Peel and finely chop your onion. Peel and crush the garlic. Deseed the peppers, and chop them into bitesize pieces. Run a sharp knife very carefully along the length of the chorizo sausage, then peel off the skin. Slice the chorizo into rounds, then chop these into half moons. Grate the cheese.
Put a non-stick pan on the hob on a medium heat, and once it's hot, throw in the chorizo and cook for 3-5 minutes (there's no need to add extra oil, as the chorizo will release flavoured oil as it cooks). Add the onions and peppers to the chorizo, and fry for 5-7 minutes until the peppers are soft and the onions are translucent. Add the garlic, and cook for another 2-3 minutes.
Throw your rice in the pan, and use a wooden spoon to stir it until everything is coated in the oil. Pour in the lager, and let it cook down for 3-5 minutes. Stir in the the tomato puree and smoked paprika.
Pour a ladleful of stock into the pan, and use the wooden spoon to stir it in. Keep stirring until you can't see any liquid, then add another ladle of stock and stir again. Keep adding ladles of liquid (one at a time) and stirring, until the rice is cooked through and the sauce is creamy: approx. 25-30 minutes. Don't worry if you don't use all the stock.
Take the pan off the heat, and stir through the Parmesan until melted. Check the seasoning, and add salt and pepper as needed. Slice the lemon in half and squeeze the juice over the risotto, give everything a final stir, and serve immediately.

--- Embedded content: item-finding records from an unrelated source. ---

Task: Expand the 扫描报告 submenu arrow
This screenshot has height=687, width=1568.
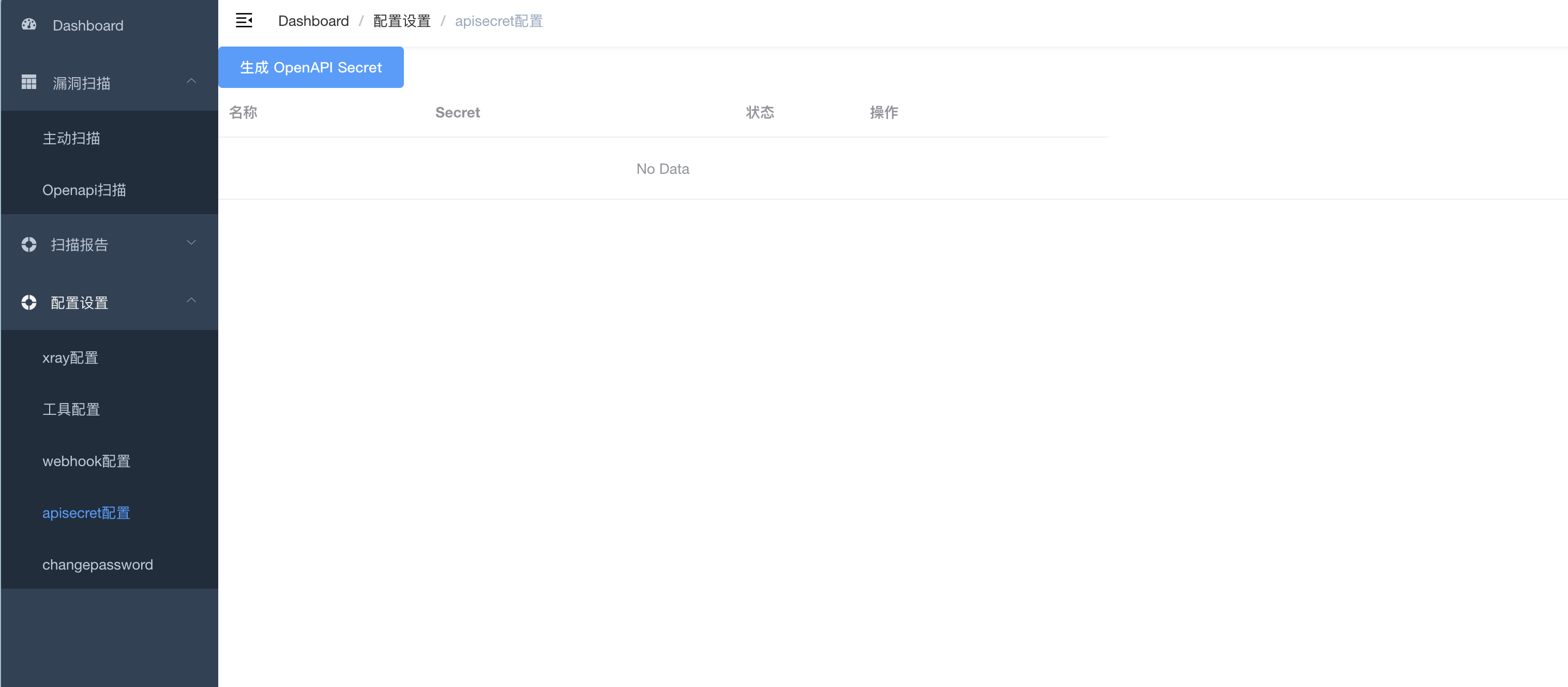Action: (x=191, y=243)
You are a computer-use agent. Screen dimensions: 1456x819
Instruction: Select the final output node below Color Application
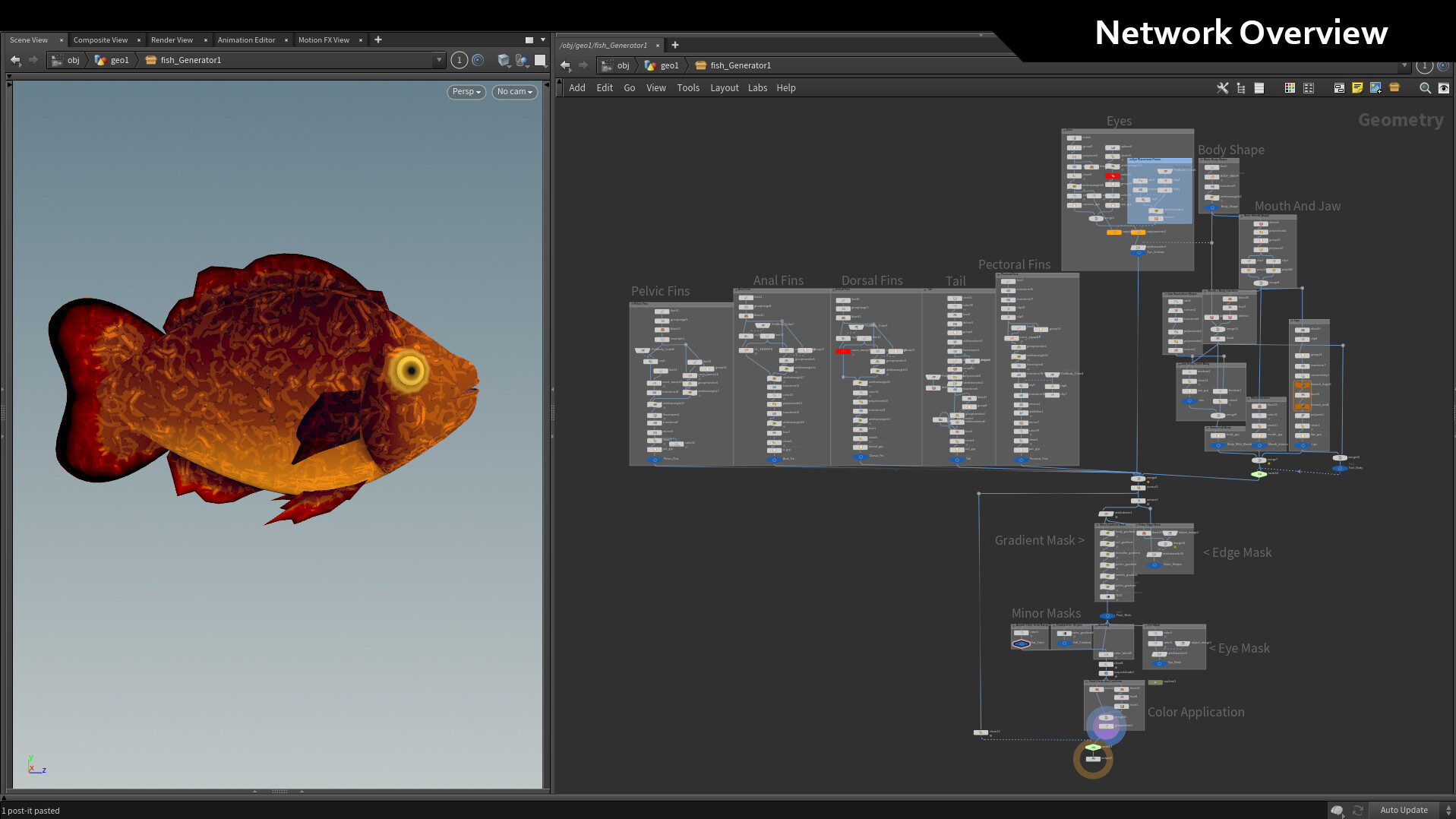[x=1092, y=757]
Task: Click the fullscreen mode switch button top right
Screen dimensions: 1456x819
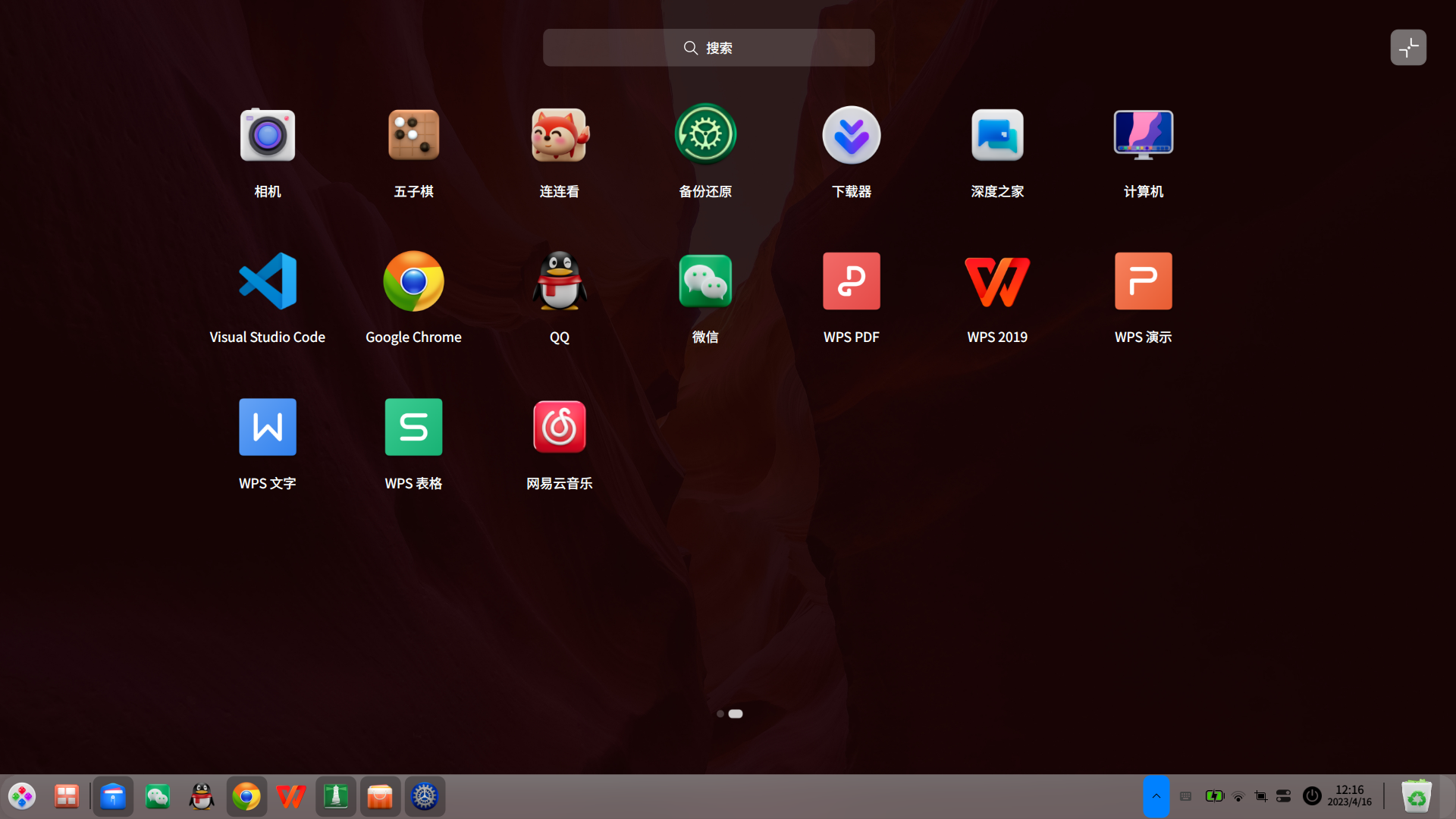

If you're vegetarian, you could omit the chorizo and substitute with some butternut squash chunks, or even just double the amount of peppers. Make sure you also double the quantity of smoked paprika so you keep the flavour.
If you're vegan, you'll also need to substitute the Parmesan for a vegan hard cheese. A lot of lagers are vegan-friendly, so just make sure you check the bottle before using (here's a list for any UK readers).
For both: add a bit of vegetable oil to the pan before cooking the onions.